Eindelijk vonden ze de zaal waar hun beider ouders waren, die opnieuw met elkaar overlegden – op een minder boze toon dan eerder vandaag gelukkig. Vijftien kinderen vielen de ruimte binnen en legden uit wat er aan de hand was, tegelijkertijd met wat andere wachters, die de Koningen en Koninginnen waren komen waarschuwen. De wereldleiders waren gelukkig ongeveer op de hoogte van dit nieuws en overlegden momenteel een plan over de schuilkelders die ze zouden gaan gebruiken. Ze moesten vermengd met elkaar de ruimtes in gaan, zodat niet duidelijk zou worden waar Erzanovi en waar Torbanovi zich bevond en zodat de groep niet meteen een van die twee te grazen konden nemen, mocht dit hun plan zijn.

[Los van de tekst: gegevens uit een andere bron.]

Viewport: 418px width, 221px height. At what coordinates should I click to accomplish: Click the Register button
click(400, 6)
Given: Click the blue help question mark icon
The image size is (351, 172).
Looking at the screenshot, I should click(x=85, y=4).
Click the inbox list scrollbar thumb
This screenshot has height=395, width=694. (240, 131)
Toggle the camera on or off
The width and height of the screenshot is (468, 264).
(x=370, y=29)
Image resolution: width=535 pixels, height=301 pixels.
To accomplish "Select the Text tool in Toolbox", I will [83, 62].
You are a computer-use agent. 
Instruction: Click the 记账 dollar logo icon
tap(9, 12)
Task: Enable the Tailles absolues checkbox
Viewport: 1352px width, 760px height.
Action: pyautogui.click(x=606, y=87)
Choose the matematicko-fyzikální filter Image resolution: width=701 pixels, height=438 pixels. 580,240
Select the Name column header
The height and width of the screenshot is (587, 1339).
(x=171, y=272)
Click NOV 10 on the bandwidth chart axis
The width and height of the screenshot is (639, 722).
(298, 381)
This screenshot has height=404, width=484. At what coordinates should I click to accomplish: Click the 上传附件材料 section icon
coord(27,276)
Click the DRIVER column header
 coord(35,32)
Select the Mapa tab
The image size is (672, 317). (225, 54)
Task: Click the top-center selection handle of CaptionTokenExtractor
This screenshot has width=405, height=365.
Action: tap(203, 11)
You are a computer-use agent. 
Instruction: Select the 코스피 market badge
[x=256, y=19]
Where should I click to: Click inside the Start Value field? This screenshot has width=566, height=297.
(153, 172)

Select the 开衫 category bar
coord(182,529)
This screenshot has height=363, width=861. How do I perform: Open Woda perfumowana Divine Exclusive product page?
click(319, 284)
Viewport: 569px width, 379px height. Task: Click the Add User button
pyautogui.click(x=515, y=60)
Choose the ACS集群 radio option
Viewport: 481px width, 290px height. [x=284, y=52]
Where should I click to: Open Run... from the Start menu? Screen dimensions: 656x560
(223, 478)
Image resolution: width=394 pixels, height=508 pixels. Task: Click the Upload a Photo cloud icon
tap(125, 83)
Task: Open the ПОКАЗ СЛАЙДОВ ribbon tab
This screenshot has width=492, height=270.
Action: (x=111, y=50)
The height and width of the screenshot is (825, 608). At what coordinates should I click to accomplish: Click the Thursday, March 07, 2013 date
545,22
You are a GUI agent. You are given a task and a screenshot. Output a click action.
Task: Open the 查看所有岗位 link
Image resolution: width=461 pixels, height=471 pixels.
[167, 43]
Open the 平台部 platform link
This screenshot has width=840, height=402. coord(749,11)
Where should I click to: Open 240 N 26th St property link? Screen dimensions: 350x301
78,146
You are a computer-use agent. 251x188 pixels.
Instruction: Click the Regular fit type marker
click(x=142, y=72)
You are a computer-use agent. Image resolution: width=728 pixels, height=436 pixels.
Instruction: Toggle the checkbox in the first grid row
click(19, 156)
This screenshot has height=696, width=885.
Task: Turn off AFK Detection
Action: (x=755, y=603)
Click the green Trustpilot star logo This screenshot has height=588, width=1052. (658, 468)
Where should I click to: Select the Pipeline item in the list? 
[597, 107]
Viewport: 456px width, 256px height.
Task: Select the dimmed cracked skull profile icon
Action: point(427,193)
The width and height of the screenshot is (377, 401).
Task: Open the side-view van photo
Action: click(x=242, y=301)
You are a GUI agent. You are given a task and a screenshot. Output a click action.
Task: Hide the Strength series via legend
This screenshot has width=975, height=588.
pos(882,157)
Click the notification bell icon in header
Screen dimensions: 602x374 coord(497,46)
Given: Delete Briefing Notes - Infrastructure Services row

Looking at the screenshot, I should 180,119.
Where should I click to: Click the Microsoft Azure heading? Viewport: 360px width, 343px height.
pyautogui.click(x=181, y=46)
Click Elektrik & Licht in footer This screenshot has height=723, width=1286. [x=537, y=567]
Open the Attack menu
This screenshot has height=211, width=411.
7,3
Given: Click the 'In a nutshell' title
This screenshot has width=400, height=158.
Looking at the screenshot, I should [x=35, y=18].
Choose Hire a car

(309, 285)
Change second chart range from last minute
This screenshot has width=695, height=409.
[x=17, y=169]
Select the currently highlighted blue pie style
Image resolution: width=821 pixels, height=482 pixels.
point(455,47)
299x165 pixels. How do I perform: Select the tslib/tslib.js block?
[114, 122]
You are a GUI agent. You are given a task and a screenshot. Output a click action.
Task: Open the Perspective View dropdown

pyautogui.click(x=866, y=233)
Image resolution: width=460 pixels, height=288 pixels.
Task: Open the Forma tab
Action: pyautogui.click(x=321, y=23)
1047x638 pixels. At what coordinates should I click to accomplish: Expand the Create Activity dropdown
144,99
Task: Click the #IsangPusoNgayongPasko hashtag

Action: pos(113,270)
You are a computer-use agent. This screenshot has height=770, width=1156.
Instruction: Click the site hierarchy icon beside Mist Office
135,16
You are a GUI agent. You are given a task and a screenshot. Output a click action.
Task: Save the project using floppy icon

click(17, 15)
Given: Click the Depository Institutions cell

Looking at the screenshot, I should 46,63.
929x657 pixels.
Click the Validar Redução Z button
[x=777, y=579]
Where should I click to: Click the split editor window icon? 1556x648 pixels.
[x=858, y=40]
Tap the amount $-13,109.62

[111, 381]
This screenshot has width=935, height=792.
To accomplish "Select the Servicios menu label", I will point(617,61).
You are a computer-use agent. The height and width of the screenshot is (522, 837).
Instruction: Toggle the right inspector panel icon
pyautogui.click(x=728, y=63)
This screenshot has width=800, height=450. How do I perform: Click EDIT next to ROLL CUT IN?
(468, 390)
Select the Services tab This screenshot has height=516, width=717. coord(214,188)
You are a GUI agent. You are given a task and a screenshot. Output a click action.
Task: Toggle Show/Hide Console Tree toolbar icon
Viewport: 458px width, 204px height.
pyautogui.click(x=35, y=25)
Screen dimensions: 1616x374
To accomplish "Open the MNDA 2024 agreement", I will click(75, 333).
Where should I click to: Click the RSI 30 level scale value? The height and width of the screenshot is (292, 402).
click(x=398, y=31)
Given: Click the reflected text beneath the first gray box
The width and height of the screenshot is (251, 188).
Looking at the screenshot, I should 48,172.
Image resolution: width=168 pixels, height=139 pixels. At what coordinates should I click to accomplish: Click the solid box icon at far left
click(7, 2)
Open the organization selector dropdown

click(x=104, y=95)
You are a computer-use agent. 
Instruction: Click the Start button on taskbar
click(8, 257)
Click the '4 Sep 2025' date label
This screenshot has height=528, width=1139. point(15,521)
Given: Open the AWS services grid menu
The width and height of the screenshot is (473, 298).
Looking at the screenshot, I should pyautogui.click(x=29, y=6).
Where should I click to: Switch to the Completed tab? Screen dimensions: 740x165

Wachters leidden de Koninklijke families razendsnel maar via ingewikkelde routes naar de kelders toe en schoven toen ze daar waren aangekomen gigantische, zware verborgen hendels helemaal naar beneden, waardoor er op vier plekken in de gang met moeite muren omhoog schoven, die een donkere opening vormden, waarin een trap zichtbaar werd. Bij elk van deze vier plekken renden verdeelde groepen van de Koninklijke families helemaal naar beneden, recht de duisternis in.

Daar waren grote, kale, grauwe bunkers te vinden waarin met een toilet, kraan, ijskast, voorraadkast en een paar bedden voldaan werd aan de basisbehoeften, maar de bunkers hielden niets meer dan dat in. Isadora bevond in één ruimte met Ilena, Lumen en Jeremias. De wachters renden achter hen aan en staken de toortsen aan die overal standaard waren opgehangen, bevrijdden vervolgens enkele meubelen – voor zover die naam te geven was aan deze voorwerpen – van de lagen stof.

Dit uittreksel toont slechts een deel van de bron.